Data & Databricks Test Automation Engineer
About the job
Data & Databricks Test Automation Engineer
Company Overview
Our client is a global leader in financial and technology-driven services, delivering innovative data solutions to some of the world's largest institutional clients. They are seeking a Test Automation Engineer with a strong focus on Databricks and modern data platforms to ensure the quality, performance, and reliability of their data solutions.
Role Overview
As a Data & Databricks Test Automation Engineer, you will be responsible for developing and implementing automated testing frameworks across Databricks-based data platforms. You'll collaborate closely with data engineering teams to validate pipelines, ensure data quality, and strengthen the integrity of a modern Lakehouse architecture.
Key Responsibilities
Databricks Testing
-
Design and implement automated testing for Databricks notebooks and workflows.
-
Develop test frameworks for Delta Lake tables and ACID transactions.
-
Build automated validation processes for structured streaming pipelines.
-
Validate Delta Live Tables implementations.
Data Pipeline Testing
-
Automate testing for ETL/ELT processes within Databricks.
-
Implement Spark job testing and performance validation.
-
Create and manage test cases for data ingestion and transformation workflows.
-
Test Unity Catalog configurations, access controls, and governance models.
Quality Assurance
-
Design and execute data quality test strategies and reconciliation processes.
-
Implement performance testing for large-scale Spark jobs.
-
Ensure compliance with internal data governance and quality standards.
Monitoring & Reporting
-
Develop test monitoring frameworks and dashboards.
-
Automate quality reporting and produce actionable test metrics.
-
Maintain clear test documentation and version control across projects.

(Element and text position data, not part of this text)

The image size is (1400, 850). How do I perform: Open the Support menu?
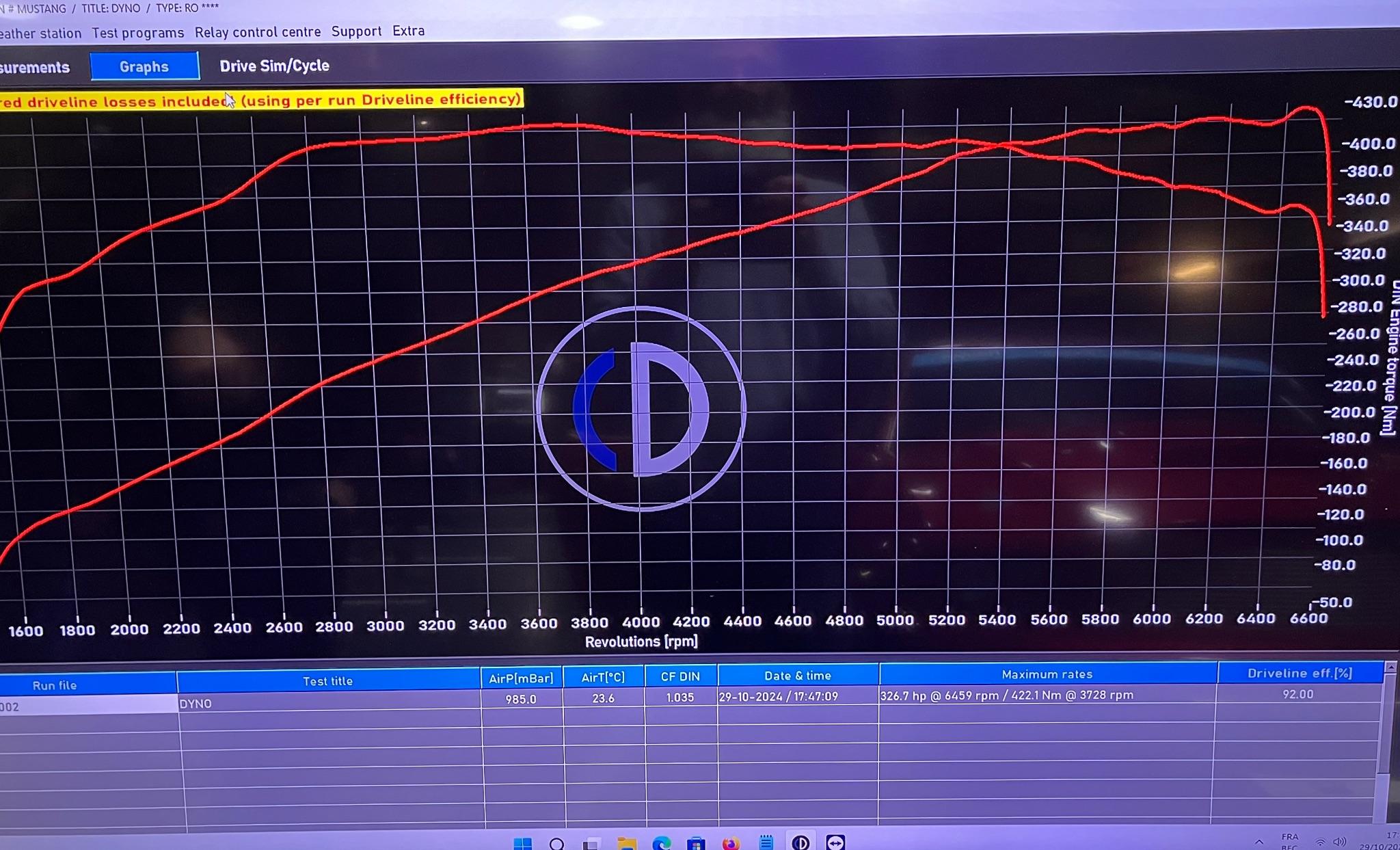(x=356, y=31)
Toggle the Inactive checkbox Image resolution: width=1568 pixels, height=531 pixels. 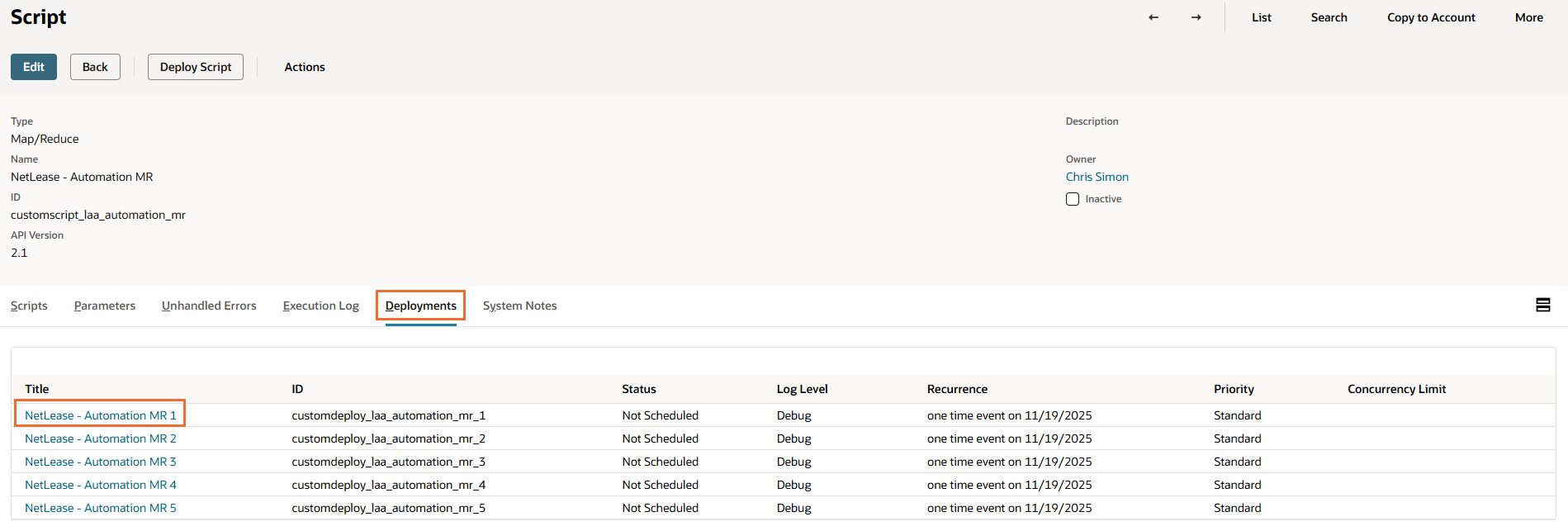(x=1073, y=199)
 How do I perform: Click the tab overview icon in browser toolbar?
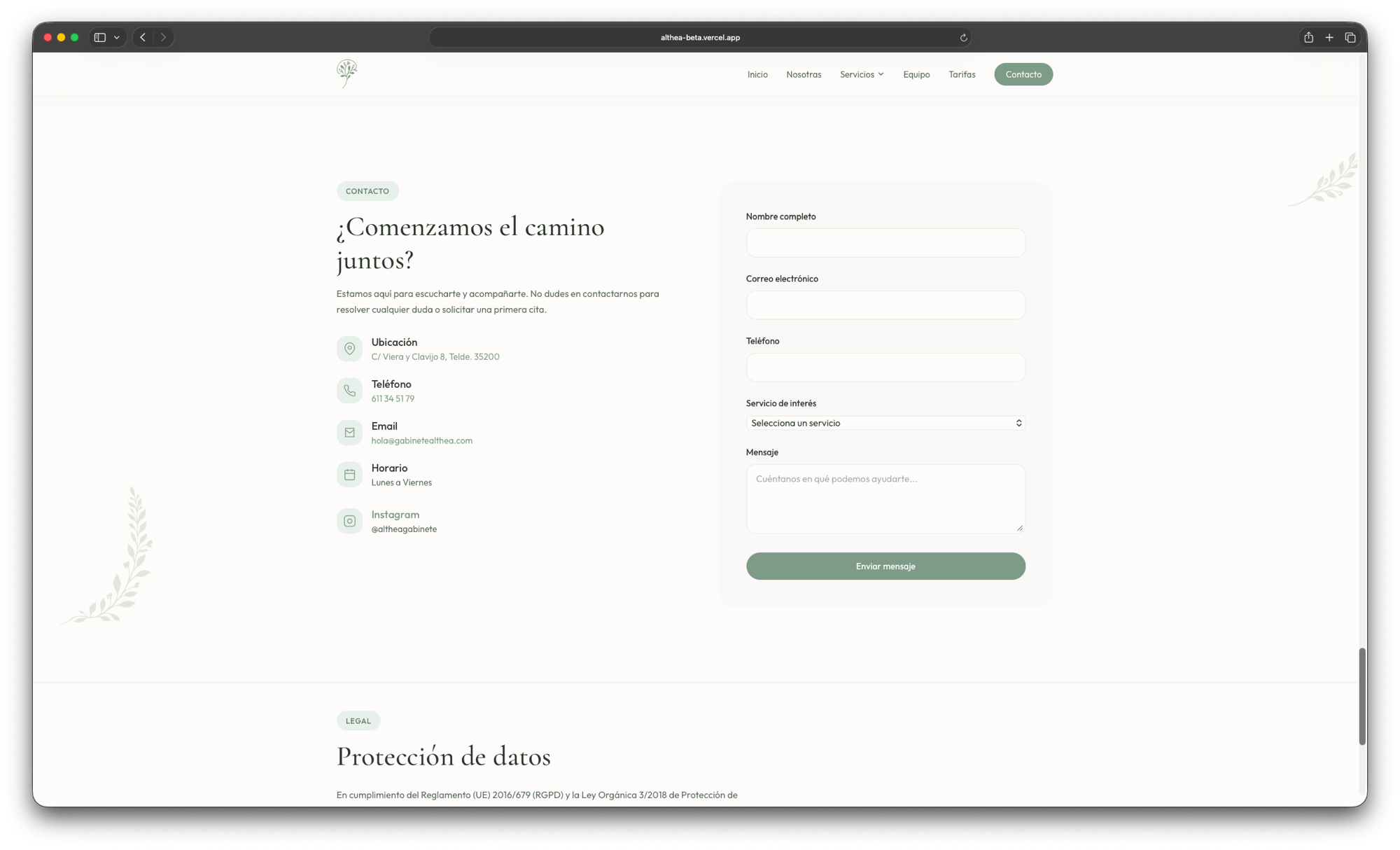coord(1350,37)
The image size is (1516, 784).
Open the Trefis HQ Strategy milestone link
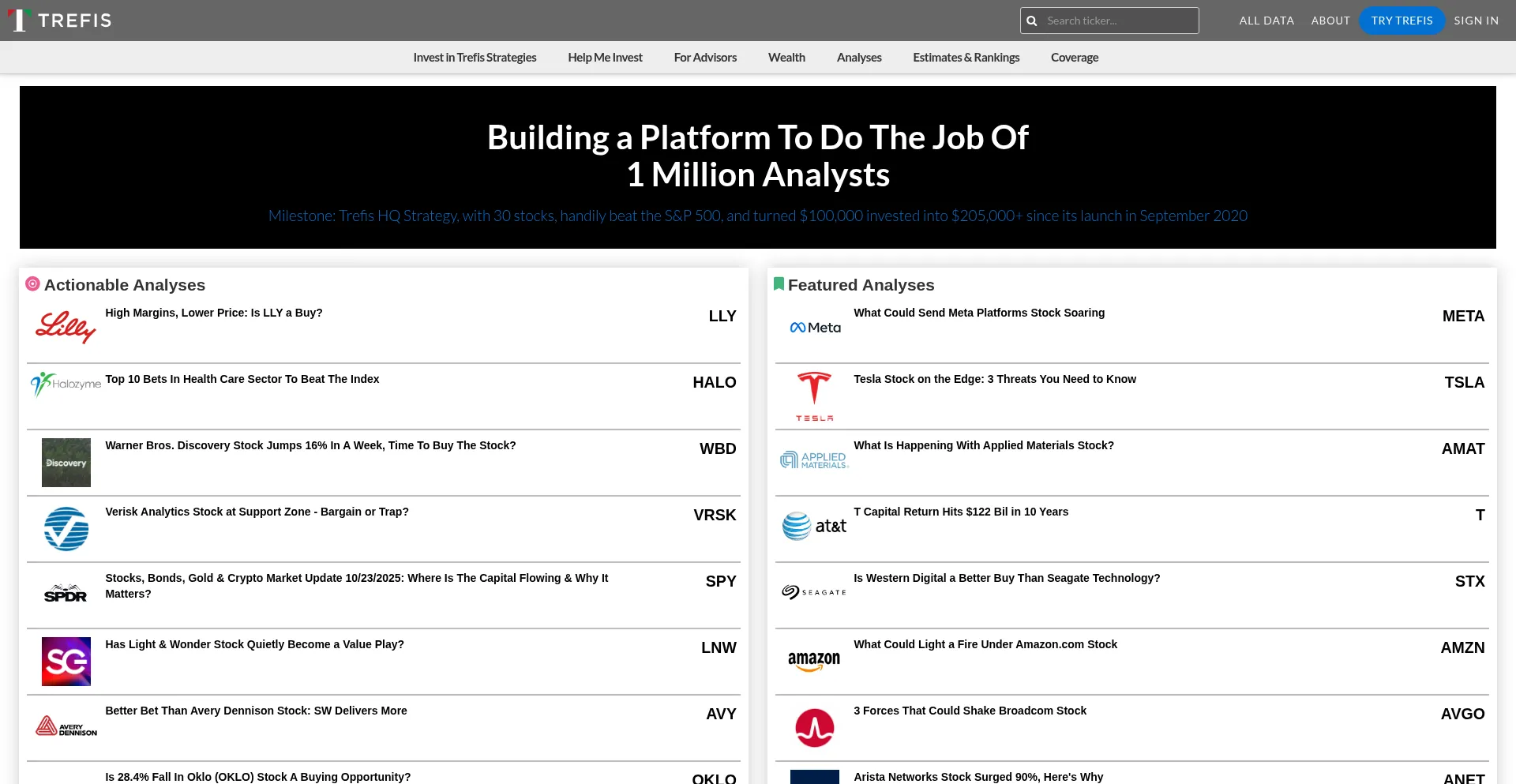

Requirements & Qualifications
Education
-
Bachelor's degree in Computer Science, Data Science, Engineering, or related field.
-
Certifications in Databricks or data testing tools are advantageous.
Technical Skills
-
2+ years' hands-on experience with Databricks (Spark).
-
Strong programming experience with Python (PySpark) and SQL.
-
Exposure to data testing frameworks and tools.
-
Familiarity with AWS services (S3, Glue, Lambda) or similar cloud platforms.
-
Knowledge of Delta Lake and Lakehouse architectures.
-
Proficiency with version control systems such as Git.
Additional Skills
-
Strong analytical and problem-solving mindset.
-
Experience in large-scale data processing environments.
-
Understanding of data governance, compliance, and data quality best practices.
-
Previous experience working within Agile or DevOps teams.
Platform Knowledge
-
Databricks workspace and notebook development.
-
Delta Lake and Delta Live Tables.
-
Unity Catalog testing for governance and permissions.
-
Spark optimization and performance analysis.